By Olivia Willoughby

Residents of DeKalb got to show RAMP how they rolled Saturday at the 11th annual Wheel-A-Thon.

RAMP, 115 N. First St., is a local organization that helps people with disabilities.

RAMP’s main goal during the event was to help participants understand more about disabilities as well as to take a walk in the shoes of those with disabilities. Funds were also raised in order to provide for RAMP’s services.

Though most participants walked during the event, some decided to get the perspective of those with disabilities, wheeling the two miles in the wheelchairs provided.

“We showed how we rolled through teamwork,” said special education major Amy Allen. “We took turns doing the wheelchair and walking.”

The two-mile route started at the Frank Van Buer Plaza, went through part of the NIU campus near the Art Building and circled around back to the plaza in a little less than an hour.

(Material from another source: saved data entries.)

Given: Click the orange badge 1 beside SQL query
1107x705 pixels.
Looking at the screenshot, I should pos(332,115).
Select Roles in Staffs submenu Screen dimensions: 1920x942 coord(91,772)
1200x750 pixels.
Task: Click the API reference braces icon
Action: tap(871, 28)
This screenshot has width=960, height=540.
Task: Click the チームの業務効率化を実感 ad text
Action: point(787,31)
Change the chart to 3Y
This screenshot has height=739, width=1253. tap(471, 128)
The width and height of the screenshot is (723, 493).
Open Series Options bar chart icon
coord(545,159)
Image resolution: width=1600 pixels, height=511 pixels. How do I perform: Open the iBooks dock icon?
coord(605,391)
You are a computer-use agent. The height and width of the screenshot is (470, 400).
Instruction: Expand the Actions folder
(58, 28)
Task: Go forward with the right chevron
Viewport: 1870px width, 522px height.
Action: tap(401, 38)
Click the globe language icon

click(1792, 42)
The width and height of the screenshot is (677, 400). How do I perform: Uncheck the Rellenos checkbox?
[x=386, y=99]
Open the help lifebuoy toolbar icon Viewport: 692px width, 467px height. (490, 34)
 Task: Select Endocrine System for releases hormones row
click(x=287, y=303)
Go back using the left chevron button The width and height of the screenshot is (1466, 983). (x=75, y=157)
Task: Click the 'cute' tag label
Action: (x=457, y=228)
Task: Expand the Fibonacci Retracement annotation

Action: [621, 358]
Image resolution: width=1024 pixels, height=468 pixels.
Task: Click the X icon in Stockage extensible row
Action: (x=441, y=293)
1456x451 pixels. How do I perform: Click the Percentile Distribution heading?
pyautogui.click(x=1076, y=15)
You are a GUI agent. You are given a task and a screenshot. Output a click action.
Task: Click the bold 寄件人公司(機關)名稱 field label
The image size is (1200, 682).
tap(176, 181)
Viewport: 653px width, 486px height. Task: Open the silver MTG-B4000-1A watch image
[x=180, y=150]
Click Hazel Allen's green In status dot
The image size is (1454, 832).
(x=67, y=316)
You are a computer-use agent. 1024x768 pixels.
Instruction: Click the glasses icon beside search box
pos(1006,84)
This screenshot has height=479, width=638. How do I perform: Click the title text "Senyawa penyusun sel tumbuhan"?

During the walk, participants helped each other pull through. As those in the wheelchairs got tired, their teammates pushed them along the path.

“We created this challenging route on purpose,” said RAMP development director Amy Morris. “It was so they could realize that it is a challenge to use a wheelchair. And we also wanted to make sure the route encompassed the community along with the NIU community.”

Saturday’s Wheel-A-Thon not only helped these two communities get together, but it also show how RAMP’s goal is to promote the accessibility and success of individuals with disabilities.

“Fifty-one percent of our staff has a disability,” Morris said. “So, we feel that we really model what we want society to look like: people with disabilities integrated into the community.”

RAMP’s Wheel-A-Thon also encouraged team building for the community. Allen and her friends from NIU’s Student Council for Exceptional Children (SCEC) came along to work as a team. As the SCEC vice president, Allen said she was happy to volunteer.

“It’s a great cause,” Allen said. “Any opportunity that can support special needs children, we’re willing to do it. Also, it’s something close to our hearts. I feel like any opportunity to be advocates puts a smile on my face when I see kids come out and support.”

Each participant had their own reason for coming to the Wheel-A-Thon, whether for family members or for themselves, said Heather Foulker, DeKalb County services manager.

“It’s a way of giving back to the community and knowing they are helping RAMP to continue their services,” Foulker said.

For Allen, it goes even deeper.

“It’s just the sense of pride,” Allen said. “I step forward in becoming a better person and being there for the kids that I want to help every day for the rest of my life.”